获取汉字笔顺并形成笔顺图片

JaySun520 · 发表于 2023-7-24 14:01

由于不会笔画，所以利用python爬取百度上笔顺信息并生成对应的图片

[Python] 纯文本查看 复制代码

# -!- coding: utf-8 -!-
import re
import urllib.request
import urllib.parse
import time
import os

from lxml import etree
import pandas as pd
from openpyxl import load_workbook

#将SVG路径转换为png图片
from cairosvg import svg2png
import tkinter as tk
from tkinter.filedialog import askopenfilename
from tkinter.filedialog import askdirectory
from tkinter.filedialog import asksaveasfilename
from tkinter.ttk import *

OUTPUTADDRESS = 'D:/汉字笔画/'

def select_db_file(self):
    db_file = askopenfilename(title="请选择汉字文件",filetypes=[('xlsx', '*.xlsx')])
    self.db.set(db_file)

def select_save_file(self):
    save_directory = askdirectory(initialdir=OUTPUTADDRESS)
    self.f.set(save_directory+ '/')

class SelectPage:
    def __init__(self, parent_window):
        parent_window.destroy()  # 销毁子界面
        super(SelectPage, self).__init__()
        self.createWidgets()


    def createWidgets(self):
        # 设置界面
        self.window = tk.Tk()  # 实例化object，建立窗口window
        self.window.winfo_toplevel()
        self.window.title('笔顺生成工具------Design By xxx')

        # 字体颜色
        font_color_label = Label(self.window, font=('微软雅黑', 10), text='字体颜色', justify='right')
        font_color_label.grid(row=1,column=1,padx=(2,0),pady=(2,0),sticky='WE')

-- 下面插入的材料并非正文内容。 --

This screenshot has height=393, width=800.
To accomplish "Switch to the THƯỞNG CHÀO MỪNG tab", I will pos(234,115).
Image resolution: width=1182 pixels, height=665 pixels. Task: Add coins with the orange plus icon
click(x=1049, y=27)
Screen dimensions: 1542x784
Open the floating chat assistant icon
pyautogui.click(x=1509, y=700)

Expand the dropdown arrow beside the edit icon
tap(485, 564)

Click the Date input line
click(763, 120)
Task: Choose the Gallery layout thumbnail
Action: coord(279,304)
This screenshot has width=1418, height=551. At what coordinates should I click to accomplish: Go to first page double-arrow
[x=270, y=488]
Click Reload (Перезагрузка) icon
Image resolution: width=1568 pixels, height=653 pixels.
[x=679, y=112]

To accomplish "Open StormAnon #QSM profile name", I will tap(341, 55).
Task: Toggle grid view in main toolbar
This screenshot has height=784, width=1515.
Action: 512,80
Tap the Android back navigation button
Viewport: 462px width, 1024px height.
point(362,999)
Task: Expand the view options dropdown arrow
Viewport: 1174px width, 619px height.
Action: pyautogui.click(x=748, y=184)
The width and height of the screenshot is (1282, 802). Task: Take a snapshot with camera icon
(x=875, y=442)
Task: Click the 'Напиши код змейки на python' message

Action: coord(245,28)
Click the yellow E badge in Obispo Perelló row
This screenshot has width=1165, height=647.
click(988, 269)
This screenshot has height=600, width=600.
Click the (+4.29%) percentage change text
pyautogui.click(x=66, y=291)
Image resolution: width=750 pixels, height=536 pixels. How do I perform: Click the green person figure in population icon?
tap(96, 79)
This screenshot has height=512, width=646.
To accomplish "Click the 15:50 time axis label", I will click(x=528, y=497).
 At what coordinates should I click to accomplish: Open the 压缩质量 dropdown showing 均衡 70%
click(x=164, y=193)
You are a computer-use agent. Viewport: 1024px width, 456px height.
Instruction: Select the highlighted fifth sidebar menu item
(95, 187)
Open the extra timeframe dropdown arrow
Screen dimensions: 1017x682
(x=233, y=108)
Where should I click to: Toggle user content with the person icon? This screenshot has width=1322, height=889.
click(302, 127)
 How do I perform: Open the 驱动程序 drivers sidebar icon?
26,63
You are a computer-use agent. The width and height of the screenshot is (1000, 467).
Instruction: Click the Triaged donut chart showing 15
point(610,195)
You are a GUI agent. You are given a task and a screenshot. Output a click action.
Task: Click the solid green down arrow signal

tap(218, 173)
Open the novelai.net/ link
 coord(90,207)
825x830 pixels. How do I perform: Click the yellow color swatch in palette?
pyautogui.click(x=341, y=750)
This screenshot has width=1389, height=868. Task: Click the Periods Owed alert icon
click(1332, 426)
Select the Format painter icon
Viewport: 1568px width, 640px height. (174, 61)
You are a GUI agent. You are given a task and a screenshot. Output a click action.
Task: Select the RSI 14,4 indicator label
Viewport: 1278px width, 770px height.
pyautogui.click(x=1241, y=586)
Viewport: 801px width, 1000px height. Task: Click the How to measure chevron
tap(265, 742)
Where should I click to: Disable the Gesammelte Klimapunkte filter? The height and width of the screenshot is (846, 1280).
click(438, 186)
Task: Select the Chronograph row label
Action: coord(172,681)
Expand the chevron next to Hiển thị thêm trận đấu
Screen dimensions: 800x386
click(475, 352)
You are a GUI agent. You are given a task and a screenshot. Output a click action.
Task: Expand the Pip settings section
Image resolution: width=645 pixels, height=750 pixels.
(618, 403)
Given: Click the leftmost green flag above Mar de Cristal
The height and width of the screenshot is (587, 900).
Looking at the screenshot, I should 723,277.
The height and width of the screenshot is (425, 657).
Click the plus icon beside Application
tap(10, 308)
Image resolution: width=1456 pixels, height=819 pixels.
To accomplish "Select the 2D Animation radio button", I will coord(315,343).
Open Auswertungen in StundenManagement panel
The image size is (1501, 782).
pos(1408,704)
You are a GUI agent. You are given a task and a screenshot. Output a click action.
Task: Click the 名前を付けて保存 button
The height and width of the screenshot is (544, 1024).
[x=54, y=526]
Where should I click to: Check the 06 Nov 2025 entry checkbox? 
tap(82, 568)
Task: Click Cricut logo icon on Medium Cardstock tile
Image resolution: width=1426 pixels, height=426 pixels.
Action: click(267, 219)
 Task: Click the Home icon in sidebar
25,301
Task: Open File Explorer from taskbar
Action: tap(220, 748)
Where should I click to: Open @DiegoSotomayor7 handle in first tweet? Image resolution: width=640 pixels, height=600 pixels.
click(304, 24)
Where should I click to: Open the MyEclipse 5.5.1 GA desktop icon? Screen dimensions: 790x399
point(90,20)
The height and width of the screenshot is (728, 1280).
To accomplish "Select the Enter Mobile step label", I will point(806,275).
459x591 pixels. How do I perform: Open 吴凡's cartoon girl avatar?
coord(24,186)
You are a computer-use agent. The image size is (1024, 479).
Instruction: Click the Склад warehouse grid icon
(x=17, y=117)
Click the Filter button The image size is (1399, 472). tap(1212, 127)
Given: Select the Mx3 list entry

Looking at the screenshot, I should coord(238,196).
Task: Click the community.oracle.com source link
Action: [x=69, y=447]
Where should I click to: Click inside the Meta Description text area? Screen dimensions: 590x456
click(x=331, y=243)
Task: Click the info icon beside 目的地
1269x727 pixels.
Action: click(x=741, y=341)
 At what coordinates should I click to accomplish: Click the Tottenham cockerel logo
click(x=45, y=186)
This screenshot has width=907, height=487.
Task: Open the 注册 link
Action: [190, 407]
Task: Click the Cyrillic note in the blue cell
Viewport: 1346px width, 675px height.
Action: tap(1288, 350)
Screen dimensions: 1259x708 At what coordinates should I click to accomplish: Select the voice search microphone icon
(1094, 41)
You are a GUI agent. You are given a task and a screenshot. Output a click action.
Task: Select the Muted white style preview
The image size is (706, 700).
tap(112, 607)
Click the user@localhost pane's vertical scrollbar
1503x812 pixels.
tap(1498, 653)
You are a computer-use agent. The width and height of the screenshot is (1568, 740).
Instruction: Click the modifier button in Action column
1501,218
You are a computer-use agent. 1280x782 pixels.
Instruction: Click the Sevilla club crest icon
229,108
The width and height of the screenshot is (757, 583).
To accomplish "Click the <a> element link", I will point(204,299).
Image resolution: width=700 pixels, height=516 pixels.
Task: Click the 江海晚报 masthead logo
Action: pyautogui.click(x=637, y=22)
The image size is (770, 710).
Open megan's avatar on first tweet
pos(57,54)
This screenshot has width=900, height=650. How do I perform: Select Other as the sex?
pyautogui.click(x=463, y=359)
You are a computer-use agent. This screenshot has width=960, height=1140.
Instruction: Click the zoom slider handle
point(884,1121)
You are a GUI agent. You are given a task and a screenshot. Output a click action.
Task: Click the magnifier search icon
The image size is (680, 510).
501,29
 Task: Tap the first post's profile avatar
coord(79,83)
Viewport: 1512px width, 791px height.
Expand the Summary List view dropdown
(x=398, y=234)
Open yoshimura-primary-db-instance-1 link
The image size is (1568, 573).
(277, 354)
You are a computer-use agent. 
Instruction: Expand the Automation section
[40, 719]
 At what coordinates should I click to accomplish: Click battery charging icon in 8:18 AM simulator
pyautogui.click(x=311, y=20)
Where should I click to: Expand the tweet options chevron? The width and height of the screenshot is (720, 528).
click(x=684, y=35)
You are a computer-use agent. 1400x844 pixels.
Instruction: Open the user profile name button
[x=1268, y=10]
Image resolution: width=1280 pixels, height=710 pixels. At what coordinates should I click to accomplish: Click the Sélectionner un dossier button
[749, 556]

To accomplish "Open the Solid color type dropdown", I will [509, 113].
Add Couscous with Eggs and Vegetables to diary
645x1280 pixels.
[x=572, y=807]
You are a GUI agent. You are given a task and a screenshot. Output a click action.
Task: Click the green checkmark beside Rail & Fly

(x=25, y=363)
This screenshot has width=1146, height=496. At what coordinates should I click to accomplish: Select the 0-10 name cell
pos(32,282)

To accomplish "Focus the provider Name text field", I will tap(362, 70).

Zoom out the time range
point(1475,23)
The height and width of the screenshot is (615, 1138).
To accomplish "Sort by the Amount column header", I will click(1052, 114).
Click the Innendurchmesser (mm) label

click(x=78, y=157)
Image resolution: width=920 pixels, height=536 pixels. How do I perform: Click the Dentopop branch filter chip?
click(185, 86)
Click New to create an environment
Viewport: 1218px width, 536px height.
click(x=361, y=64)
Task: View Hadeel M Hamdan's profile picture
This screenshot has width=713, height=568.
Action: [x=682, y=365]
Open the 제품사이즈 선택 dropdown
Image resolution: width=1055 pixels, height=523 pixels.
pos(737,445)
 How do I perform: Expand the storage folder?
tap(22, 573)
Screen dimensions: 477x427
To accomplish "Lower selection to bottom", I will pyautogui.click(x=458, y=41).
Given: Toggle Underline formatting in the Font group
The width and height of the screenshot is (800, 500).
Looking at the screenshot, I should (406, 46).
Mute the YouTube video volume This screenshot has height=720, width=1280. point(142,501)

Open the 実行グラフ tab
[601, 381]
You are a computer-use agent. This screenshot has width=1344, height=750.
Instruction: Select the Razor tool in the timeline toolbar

        font_color_label2 = Label(self.window, font=('微软雅黑', 6), text='(黑色:#000000；灰色:#B8B8B8)', justify='right',background='lightskyblue')
        font_color_label2.grid(row=1, column=2, padx=(2, 0), pady=(2, 0), sticky='WE')

        self.window.font_color = tk.StringVar(value='#B8B8B8')
        font_color_entry = Entry(self.window, width=80, textvariable=self.window.font_color)
        font_color_entry.grid(row=1, column=3, padx=3, pady=3, sticky='WE')

        # 字体最后一笔颜色
        font_color_last_label = Label(self.window, font=('微软雅黑', 10), text='最后一笔颜色', justify='right')
        font_color_last_label.grid(row=2, column=1, padx=(2,0), pady=(2,0), sticky='WE')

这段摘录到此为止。